Whenever a line below includes "computer", add it to the tally, then give the total and nothing more.

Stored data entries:
⟨

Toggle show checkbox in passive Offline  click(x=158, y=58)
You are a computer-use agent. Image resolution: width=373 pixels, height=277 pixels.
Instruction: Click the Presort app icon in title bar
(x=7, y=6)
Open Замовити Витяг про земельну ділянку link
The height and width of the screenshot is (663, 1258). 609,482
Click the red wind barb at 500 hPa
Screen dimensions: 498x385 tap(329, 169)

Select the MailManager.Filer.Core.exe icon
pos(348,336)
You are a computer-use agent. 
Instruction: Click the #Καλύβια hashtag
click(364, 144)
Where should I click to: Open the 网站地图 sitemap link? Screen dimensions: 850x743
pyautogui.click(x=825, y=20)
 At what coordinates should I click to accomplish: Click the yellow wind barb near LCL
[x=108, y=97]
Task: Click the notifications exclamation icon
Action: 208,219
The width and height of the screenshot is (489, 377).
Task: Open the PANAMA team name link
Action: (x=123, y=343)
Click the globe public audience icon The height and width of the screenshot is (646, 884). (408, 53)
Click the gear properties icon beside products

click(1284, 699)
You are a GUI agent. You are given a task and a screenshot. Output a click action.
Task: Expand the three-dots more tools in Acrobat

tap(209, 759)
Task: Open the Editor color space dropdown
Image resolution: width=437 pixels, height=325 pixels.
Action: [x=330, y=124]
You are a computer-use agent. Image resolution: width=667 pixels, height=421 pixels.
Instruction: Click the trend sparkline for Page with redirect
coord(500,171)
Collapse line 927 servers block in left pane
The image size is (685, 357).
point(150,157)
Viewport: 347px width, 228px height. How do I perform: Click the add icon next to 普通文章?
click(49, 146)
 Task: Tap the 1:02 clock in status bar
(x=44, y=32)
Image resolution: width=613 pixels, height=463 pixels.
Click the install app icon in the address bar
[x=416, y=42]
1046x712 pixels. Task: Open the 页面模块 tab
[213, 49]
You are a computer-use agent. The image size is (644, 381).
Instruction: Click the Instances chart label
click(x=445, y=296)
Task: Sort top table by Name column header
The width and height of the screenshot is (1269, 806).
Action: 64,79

⟩

◆ **Exercise output**: 4